Further, Bertrand Russell, "the British royal family, the British oligarchy, [and] factions of Wall Street were all involved. Russell's guilt is that he was, as "Mr LaRouche has written...one of the most evil people of the 20th century." His crime was that he was "fully conscious of the goal of erasing that which is human among a majority of human beings, in order to enable the oligarchy to enjoy its power. Compounding this philosophical crime was the work of the Cybernetics crowd - von Neumann, Wiener, Margaret Mead, Gregory Bateson - who aimed to "disprove the idea that man was created in the living image of God."
But that's not all. Next influence in the creation of "the Littleton culture" was "one of the most insidious of the rock groups of the 1960s, the Grateful Dead" - all of whom were alums of Bateson's cybernetics experiments at the Palo Alto VA hospital. Working at their side was Stuart Brand, ex of the Stanford Research Institute, founder of The Whole Earth Catalog, who became an early propagandist for the personal computer. But we're getting a bit ahead of ourselves; it was the sex, drugs, and rock & roll culture that destroyed the great classical music canon and led us down the road to barbarism.

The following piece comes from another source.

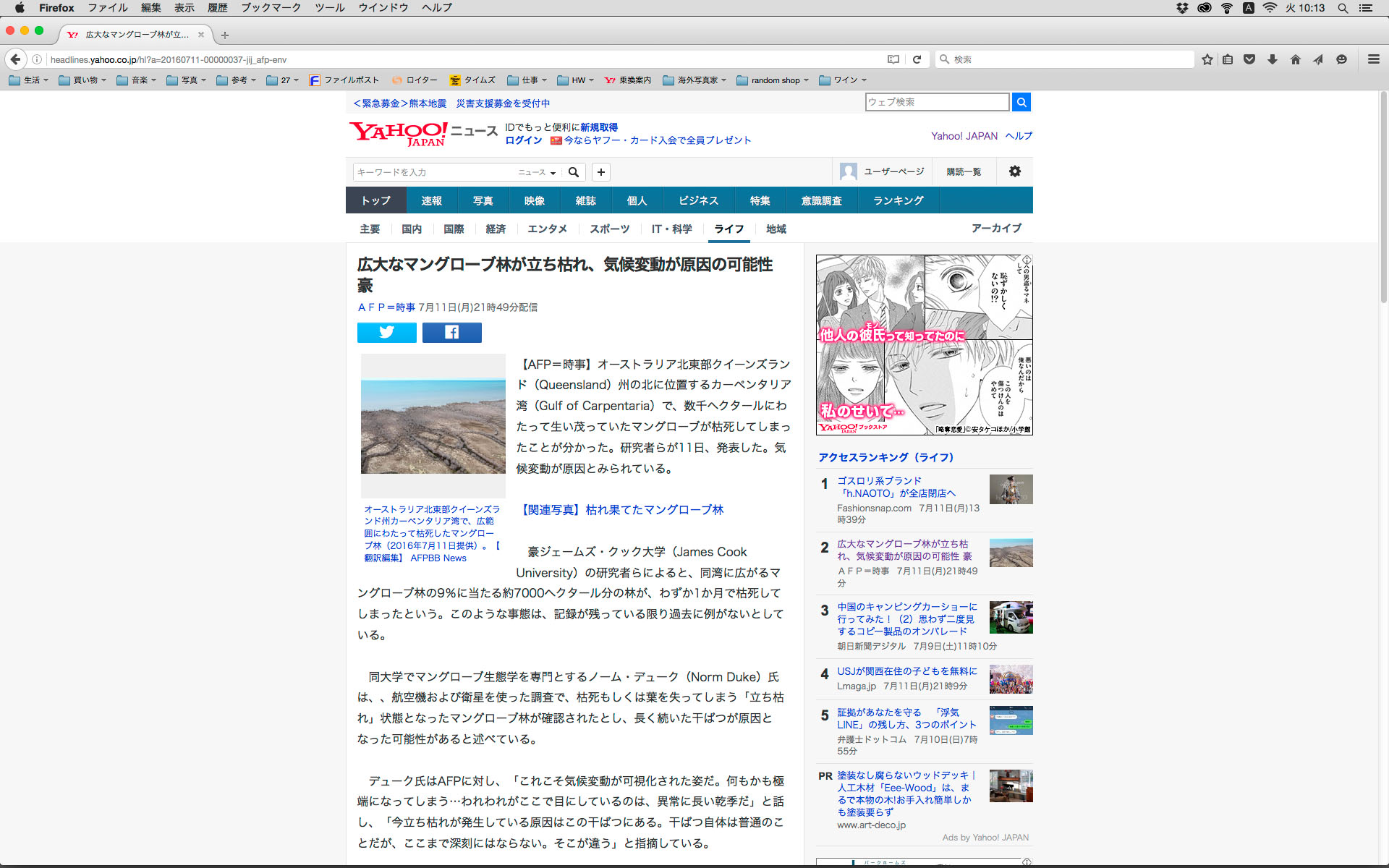This screenshot has width=1389, height=868.
Task: Expand the ニュース search category dropdown
Action: 537,172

Also guilty: The Frankfurt School. "Theodor Adorno was trained as a Classical musician in the 1920s in Germany, but was recruited to this project [of cultural and psychological warfare], in which the conscious objective was to destroy that which makes Western Civilization great, namely, the fundamental principles of Christianity, and he wrote and collaborated with others specifically on the idea that everything they did aimed to destroy Western Civilization.... And they said explicitly there could never be their kind of world-government revolution in the West until every aspect of Christianity had been destroyed...." Adorno, no friend of pop culture, nonetheless committed the earlier heresy of promoting Schonberg, "a postmodernist composer" who showed that human beings were irrational. Schonberg and Adorno turned people into murderers and necrophiliacs. Adorno's everywhere - music departments, Hollywood, everywhere.
So there you go, that's how the Littleton culture came to be.